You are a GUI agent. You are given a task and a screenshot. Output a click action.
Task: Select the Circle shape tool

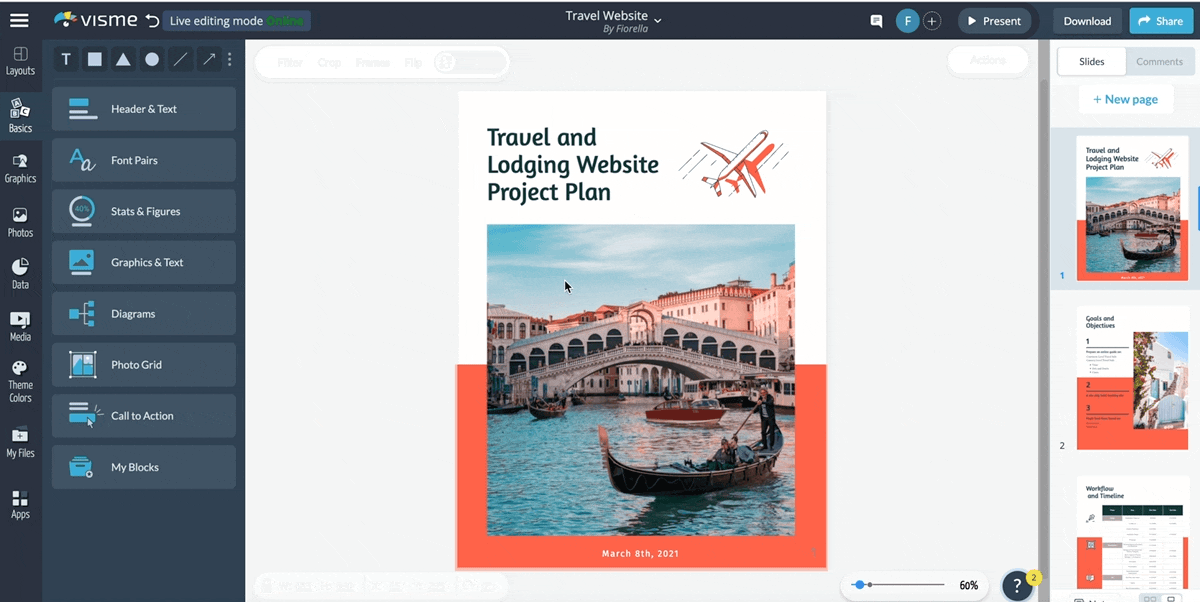pyautogui.click(x=151, y=59)
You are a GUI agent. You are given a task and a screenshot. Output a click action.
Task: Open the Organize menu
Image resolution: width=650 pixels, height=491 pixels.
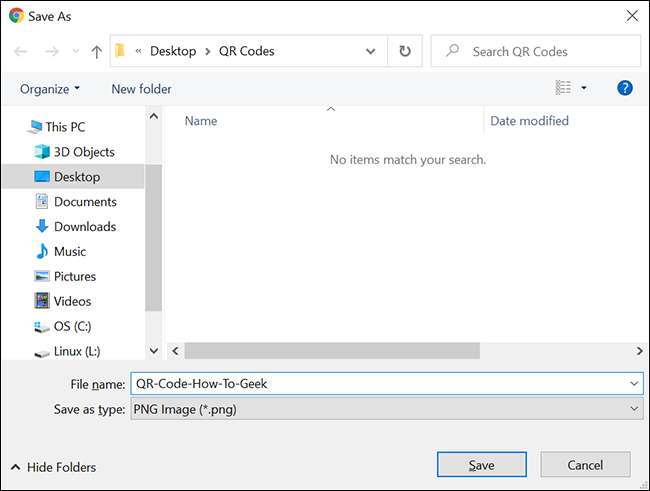tap(50, 88)
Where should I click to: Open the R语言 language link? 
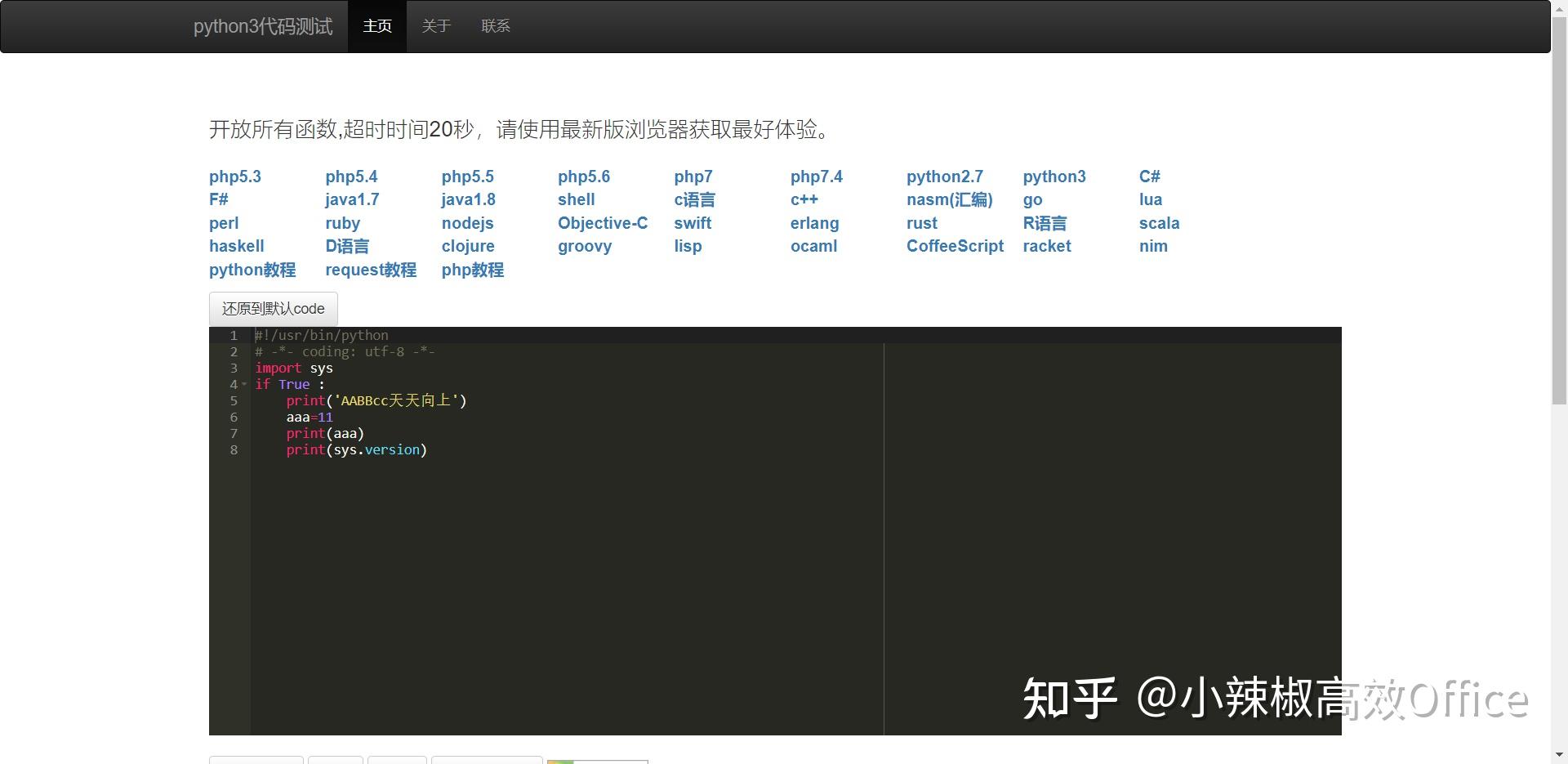tap(1045, 223)
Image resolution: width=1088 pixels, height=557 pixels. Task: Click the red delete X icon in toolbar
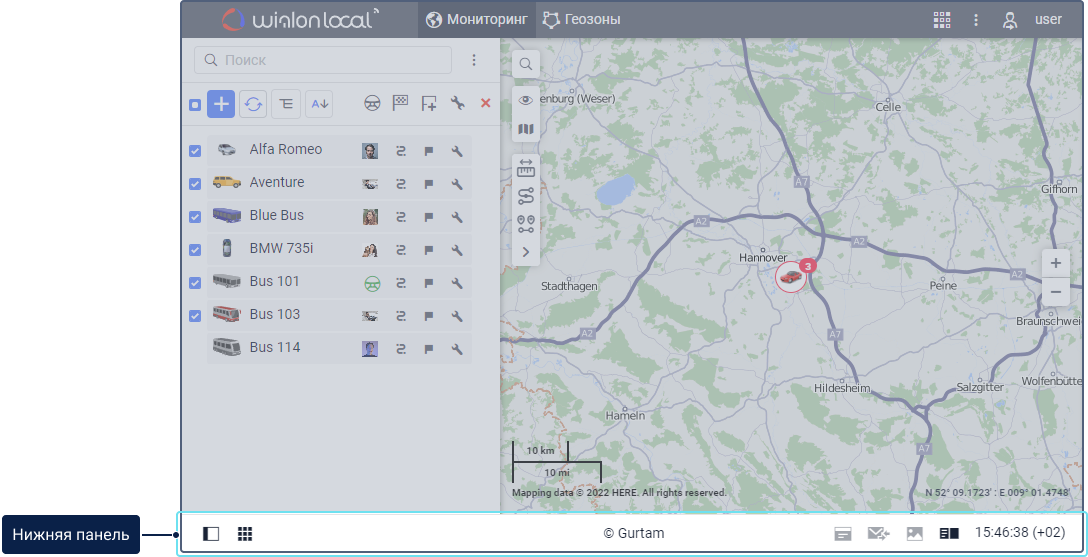tap(486, 103)
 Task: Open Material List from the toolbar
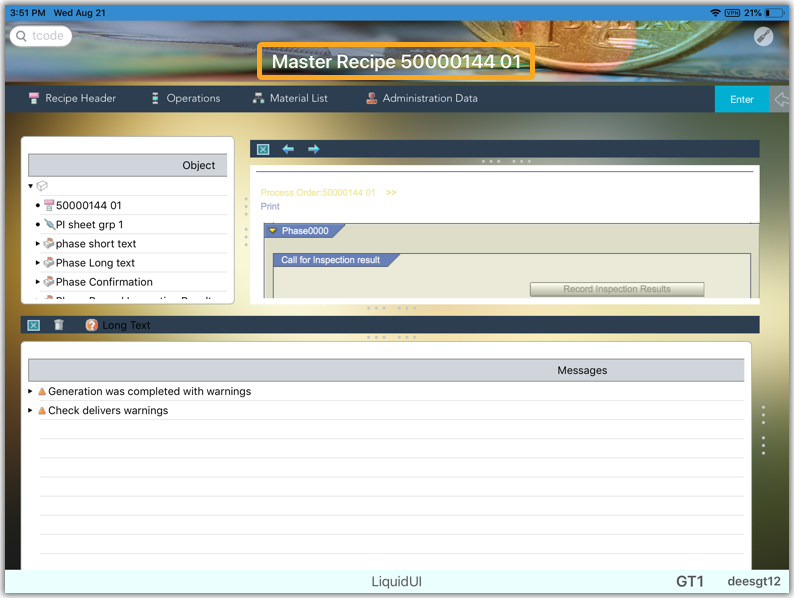[x=290, y=98]
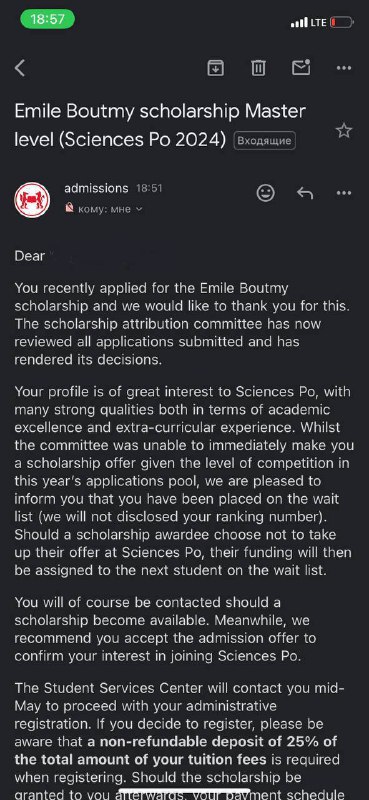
• • • • •
** Aim of the exercise **
Copy out every line of the entries above, swapping each "toolbar" for "tool strip" and keeping everything else as it is. Omit the pictures.

** Correct response **
You are a GUI agent. You are given a task and a screenshot. Output a click action.
Task: Select the Circle shape tool

pyautogui.click(x=151, y=59)
You are a GUI agent. You are given a task and a screenshot. Output a click action.
Task: Open the Organize menu
Image resolution: width=650 pixels, height=491 pixels.
tap(50, 88)
Where should I click to: Open the R语言 language link? 
tap(1045, 223)
Image resolution: width=1088 pixels, height=557 pixels. Task: Click the red delete X icon in tool strip
tap(486, 103)
 Task: Open Material List from the tool strip
[x=290, y=98]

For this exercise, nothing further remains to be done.